Please convert the material below into a Markdown table with the columns Row and Text, putting each line's number in Row and the line itself in Text, and leave out blank lines.

────

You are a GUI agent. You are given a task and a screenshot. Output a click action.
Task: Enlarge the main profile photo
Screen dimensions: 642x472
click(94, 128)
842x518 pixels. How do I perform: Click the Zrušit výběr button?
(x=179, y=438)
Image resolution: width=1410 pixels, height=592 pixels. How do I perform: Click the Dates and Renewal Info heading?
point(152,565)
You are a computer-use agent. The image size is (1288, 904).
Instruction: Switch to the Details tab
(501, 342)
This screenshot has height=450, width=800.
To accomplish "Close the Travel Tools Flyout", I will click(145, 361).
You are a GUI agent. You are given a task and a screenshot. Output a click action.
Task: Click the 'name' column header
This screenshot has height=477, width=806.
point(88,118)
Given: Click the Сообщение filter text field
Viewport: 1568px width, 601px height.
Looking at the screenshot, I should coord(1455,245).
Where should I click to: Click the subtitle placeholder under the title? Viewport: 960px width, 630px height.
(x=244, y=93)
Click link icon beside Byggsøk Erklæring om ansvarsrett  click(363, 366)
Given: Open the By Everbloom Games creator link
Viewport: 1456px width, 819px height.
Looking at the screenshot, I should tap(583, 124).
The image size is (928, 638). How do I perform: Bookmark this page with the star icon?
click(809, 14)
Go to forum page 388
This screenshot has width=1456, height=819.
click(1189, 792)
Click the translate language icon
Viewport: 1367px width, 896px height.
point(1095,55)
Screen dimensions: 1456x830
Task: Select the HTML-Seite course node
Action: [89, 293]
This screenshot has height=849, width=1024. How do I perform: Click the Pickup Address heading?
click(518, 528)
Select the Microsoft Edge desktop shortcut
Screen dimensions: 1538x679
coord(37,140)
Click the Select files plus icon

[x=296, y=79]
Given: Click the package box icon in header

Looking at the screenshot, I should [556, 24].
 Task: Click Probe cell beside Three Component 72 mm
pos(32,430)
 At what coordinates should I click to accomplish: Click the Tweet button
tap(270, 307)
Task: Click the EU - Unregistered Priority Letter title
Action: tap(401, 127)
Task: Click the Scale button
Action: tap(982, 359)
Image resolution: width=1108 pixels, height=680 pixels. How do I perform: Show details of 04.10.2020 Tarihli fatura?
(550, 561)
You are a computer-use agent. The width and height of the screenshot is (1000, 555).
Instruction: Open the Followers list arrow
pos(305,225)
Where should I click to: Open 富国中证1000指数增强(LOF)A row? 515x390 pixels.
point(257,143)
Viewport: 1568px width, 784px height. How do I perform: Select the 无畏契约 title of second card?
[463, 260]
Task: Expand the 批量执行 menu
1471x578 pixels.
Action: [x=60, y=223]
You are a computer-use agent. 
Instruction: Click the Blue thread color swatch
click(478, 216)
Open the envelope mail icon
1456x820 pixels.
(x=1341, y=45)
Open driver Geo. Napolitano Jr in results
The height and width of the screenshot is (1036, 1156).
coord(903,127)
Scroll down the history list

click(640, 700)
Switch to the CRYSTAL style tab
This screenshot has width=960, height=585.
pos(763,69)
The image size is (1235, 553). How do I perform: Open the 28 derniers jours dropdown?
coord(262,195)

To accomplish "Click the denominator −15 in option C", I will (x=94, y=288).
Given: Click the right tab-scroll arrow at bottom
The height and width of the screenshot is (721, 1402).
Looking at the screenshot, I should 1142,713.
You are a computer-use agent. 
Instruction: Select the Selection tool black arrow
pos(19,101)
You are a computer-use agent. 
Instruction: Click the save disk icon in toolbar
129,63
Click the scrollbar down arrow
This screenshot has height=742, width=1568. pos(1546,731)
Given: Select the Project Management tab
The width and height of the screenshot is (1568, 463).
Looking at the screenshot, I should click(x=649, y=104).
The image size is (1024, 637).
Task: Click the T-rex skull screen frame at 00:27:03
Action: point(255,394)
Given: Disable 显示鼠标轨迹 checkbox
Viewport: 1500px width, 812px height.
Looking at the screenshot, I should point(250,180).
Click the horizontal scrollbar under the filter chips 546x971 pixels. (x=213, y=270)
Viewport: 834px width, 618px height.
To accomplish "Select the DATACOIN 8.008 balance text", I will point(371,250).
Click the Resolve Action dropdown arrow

────

■ **ANSWER TO THIS PROBLEM**
| Row | Text |
|---|---|
| 1 | You are a GUI agent. You are given a task and a screenshot. Output a click action. |
| 2 | Task: Enlarge the main profile photo |
| 3 | Screen dimensions: 642x472 |
| 4 | click(94, 128) |
| 5 | 842x518 pixels. How do I perform: Click the Zrušit výběr button? |
| 6 | (x=179, y=438) |
| 7 | Image resolution: width=1410 pixels, height=592 pixels. How do I perform: Click the Dates and Renewal Info heading? |
| 8 | point(152,565) |
| 9 | You are a computer-use agent. The image size is (1288, 904). |
| 10 | Instruction: Switch to the Details tab |
| 11 | (501, 342) |
| 12 | This screenshot has height=450, width=800. |
| 13 | To accomplish "Close the Travel Tools Flyout", I will click(145, 361). |
| 14 | You are a GUI agent. You are given a task and a screenshot. Output a click action. |
| 15 | Task: Click the 'name' column header |
| 16 | This screenshot has height=477, width=806. |
| 17 | point(88,118) |
| 18 | Given: Click the Сообщение filter text field |
| 19 | Viewport: 1568px width, 601px height. |
| 20 | Looking at the screenshot, I should coord(1455,245). |
| 21 | Where should I click to: Click the subtitle placeholder under the title? Viewport: 960px width, 630px height. |
| 22 | (x=244, y=93) |
| 23 | Click link icon beside Byggsøk Erklæring om ansvarsrett  click(363, 366) |
| 24 | Given: Open the By Everbloom Games creator link |
| 25 | Viewport: 1456px width, 819px height. |
| 26 | Looking at the screenshot, I should tap(583, 124). |
| 27 | The image size is (928, 638). How do I perform: Bookmark this page with the star icon? |
| 28 | click(809, 14) |
| 29 | Go to forum page 388 |
| 30 | This screenshot has width=1456, height=819. |
| 31 | click(1189, 792) |
| 32 | Click the translate language icon |
| 33 | Viewport: 1367px width, 896px height. |
| 34 | point(1095,55) |
| 35 | Screen dimensions: 1456x830 |
| 36 | Task: Select the HTML-Seite course node |
| 37 | Action: [89, 293] |
| 38 | This screenshot has height=849, width=1024. How do I perform: Click the Pickup Address heading? |
| 39 | click(518, 528) |
| 40 | Select the Microsoft Edge desktop shortcut |
| 41 | Screen dimensions: 1538x679 |
| 42 | coord(37,140) |
| 43 | Click the Select files plus icon |
| 44 | [x=296, y=79] |
| 45 | Given: Click the package box icon in header |
| 46 | Looking at the screenshot, I should [556, 24]. |
| 47 |  Task: Click Probe cell beside Three Component 72 mm |
| 48 | pos(32,430) |
| 49 |  At what coordinates should I click to accomplish: Click the Tweet button |
| 50 | tap(270, 307) |
| 51 | Task: Click the EU - Unregistered Priority Letter title |
| 52 | Action: tap(401, 127) |
| 53 | Task: Click the Scale button |
| 54 | Action: tap(982, 359) |
| 55 | Image resolution: width=1108 pixels, height=680 pixels. How do I perform: Show details of 04.10.2020 Tarihli fatura? |
| 56 | (550, 561) |
| 57 | You are a computer-use agent. The width and height of the screenshot is (1000, 555). |
| 58 | Instruction: Open the Followers list arrow |
| 59 | pos(305,225) |
| 60 | Where should I click to: Open 富国中证1000指数增强(LOF)A row? 515x390 pixels. |
| 61 | point(257,143) |
| 62 | Viewport: 1568px width, 784px height. How do I perform: Select the 无畏契约 title of second card? |
| 63 | [463, 260] |
| 64 | Task: Expand the 批量执行 menu |
| 65 | 1471x578 pixels. |
| 66 | Action: [x=60, y=223] |
| 67 | You are a computer-use agent.  |
| 68 | Instruction: Click the Blue thread color swatch |
| 69 | click(478, 216) |
| 70 | Open the envelope mail icon |
| 71 | 1456x820 pixels. |
| 72 | (x=1341, y=45) |
| 73 | Open driver Geo. Napolitano Jr in results |
| 74 | The height and width of the screenshot is (1036, 1156). |
| 75 | coord(903,127) |
| 76 | Scroll down the history list |
| 77 | click(640, 700) |
| 78 | Switch to the CRYSTAL style tab |
| 79 | This screenshot has width=960, height=585. |
| 80 | pos(763,69) |
| 81 | The image size is (1235, 553). How do I perform: Open the 28 derniers jours dropdown? |
| 82 | coord(262,195) |
| 83 | To accomplish "Click the denominator −15 in option C", I will (x=94, y=288). |
| 84 | Given: Click the right tab-scroll arrow at bottom |
| 85 | The height and width of the screenshot is (721, 1402). |
| 86 | Looking at the screenshot, I should 1142,713. |
| 87 | You are a computer-use agent.  |
| 88 | Instruction: Select the Selection tool black arrow |
| 89 | pos(19,101) |
| 90 | You are a computer-use agent.  |
| 91 | Instruction: Click the save disk icon in toolbar |
| 92 | 129,63 |
| 93 | Click the scrollbar down arrow |
| 94 | This screenshot has height=742, width=1568. pos(1546,731) |
| 95 | Given: Select the Project Management tab |
| 96 | The width and height of the screenshot is (1568, 463). |
| 97 | Looking at the screenshot, I should click(x=649, y=104). |
| 98 | The image size is (1024, 637). |
| 99 | Task: Click the T-rex skull screen frame at 00:27:03 |
| 100 | Action: point(255,394) |
| 101 | Given: Disable 显示鼠标轨迹 checkbox |
| 102 | Viewport: 1500px width, 812px height. |
| 103 | Looking at the screenshot, I should point(250,180). |
| 104 | Click the horizontal scrollbar under the filter chips 546x971 pixels. (x=213, y=270) |
| 105 | Viewport: 834px width, 618px height. |
| 106 | To accomplish "Select the DATACOIN 8.008 balance text", I will point(371,250). |
| 107 | Click the Resolve Action dropdown arrow |